Diffusé par l'ANCMSP le lundi 23 juin 2008 · Imprimer

Du 5 au 7 octobre 2007, s’est tenu à Toulouse, l’université d’automne de Sauvons La Recherche (SLR), sur fond de débat houleux concernant la Loi de Responsabilité des Universités (LRU). Débutée en fanfare avec la venue – éclair – de la Ministre de l’Enseignement Supérieur et de la Recherche, cette université s’est achevée sur des sentiments mitigés, dominés par l’inquiétude de l’avenir avec les retombées de la loi.

En attendant, longuement, la ministre, Bertrand Monthubert, président de SLR, entame une concertation avec la salle pour organiser l’ordre des questions qui pourront être posées dans un temps réduit. Le début de la matinée est relativement tendu, malgré la présence du dessinateur Cled’12, observateur attentif qui distille une touche d’autodérision avec ses caricatures projetées sur grand écran tout au long des trois jours.

Premier exercice de style, la ministre arrive en retard. Second exercice, l’opération de communication. Elle écoute, sourit, répond parfois de manière sèche, penche toujours la tête pour dire qu’elle a bien compris (ou pour faire signe aux caméras ?). Mais le débat, évidemment, n’y est pas. Quelqu’un murmure : « Elle dit des conneries mais au moins elle les dit bien ». Au-delà des problèmes de répartition du budget, qui fait la part belle au crédit d’impôt pour les entreprises au détriment de la recherche publique, c’est aussi la gestion au quotidien des conséquences de la loi qui inquiète les chercheurs. Le problème de la (non) création d’emplois est abordé ainsi que les conditions de recrutement, les modalités de constitution des comités de sélection restent floues . Toutes ces interrogations donnent souvent lieu de la part de la ministre à des réponses toute faites suscitant quelques remous, rires ou airs stupéfaits, mais peu d’avancées ou de levées d’incertitude.

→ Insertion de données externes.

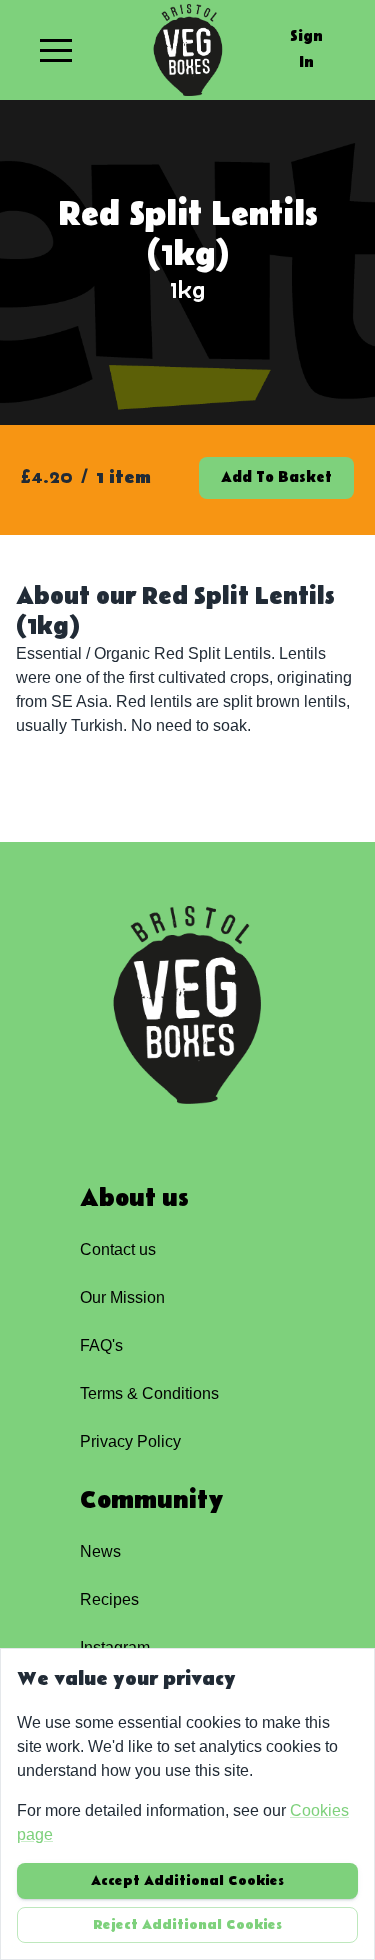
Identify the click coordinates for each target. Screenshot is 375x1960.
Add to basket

Après 45 minutes de dialogue de sourd, le départ de Mme Pécresse devait en principe laisser place aux « vrais » débats entre chercheurs, gestionnaires des universités, du CNRS et des autres établissements de recherche. Mais à l’absence de l’invité de marque, « l’enseignement supérieur », thème de l’après-midi, semble nettement moins intéresser l’assemblée et les rangs de commencer à se parsemer. Le nombre des participants ne fera que décroître tout au long de ces trois jours.

L’enseignement supérieur, donc. Vaste sujet qui reste focalisé sur les effets néfastes de la loi. Bruno Julliard, venu faire entendre « la » voix des étudiants, considère qu’il y a beaucoup de reproches à faire à la LRU mais que l’état des rapports de force n’est pas en faveur de ses détracteurs. Une manière détournée de dire qu’il n’y aura pas d’opposition ? Non, il ajoute être persuadé que les étudiants ne bougeront pas. Comme quoi, on peut se tromper. En tout état de cause, la position de l’UNEF est claire, elle ne demandera pas l’abrogation de la loi. Le mot est lancé, le débat ouvert sur l’abrogationAu final, pas de position définitive mais la lutte continue…

Le samedi, on aborde notamment l’épineux problème du financement de la recherche publique et de l’ANR. Le développement du financement par projet suscite des inquiétudes, notamment lorsque l’on se penche sur les dysfonctionnements de l’ANR. Des témoignages sont apportés pour montrer que l’attribution des financements alloués par l’ANR mais surtout les refus, ne sont pas toujours motivés. Un certain nombre de chercheurs entame régulièrement des procédures notamment auprès de la CADA (Commission d’accès aux documents administratifs) afin d’avoir accès au rapport motivant les refus.

Si l’on s’indigne du fait que l’ANR ne motive pas ses refus pour l’attribution de financement, personne ne semble en revanche s’offusquer de l’absence de justification dans les recrutements des MCF et de la difficulté des candidats à avoir accès à leur rapport : un intervenant précise qu’ « il y a trop de dossiers, on n’a pas le temps d’établir des rapports » et personne ne semble avoir à y redire…

Au-delà des problèmes et des doutes, l’université d’automne est aussi l’occasion de mettre en avant des démarches positives et des dispositifs qui fonctionnent, notamment dans une volonté de rapprocher le « citoyen » de la science. Pour exemple, l’association Paris Montagne (jeu de mot à contre-courant de « Paris plage ») a pour but de mieux faire comprendre ce qu’est la recherche, de réintroduire la recherche comme un élément du quotidien, et de donner les clés pour comprendre les débats éthiques, notamment en travaillant avec des publics venant de milieux défavorisés. Pourtant, même si tous (ou presque) s’accordent sur l’utilité de telles démarches, elles ne sont encore que faiblement soutenues et de nombreux chercheurs dénoncent le manque d’ouverture des laboratoires à l’accueil d’un public « profane ».

Les derniers débats du dimanche concernent notamment la question de l’évaluation, nécessaire, de la recherche publique, qui passe trop souvent par des outils bibliométriques peu ou pas adaptés et construits et utilisés généralement dans l’opacité. A l’année prochaine ?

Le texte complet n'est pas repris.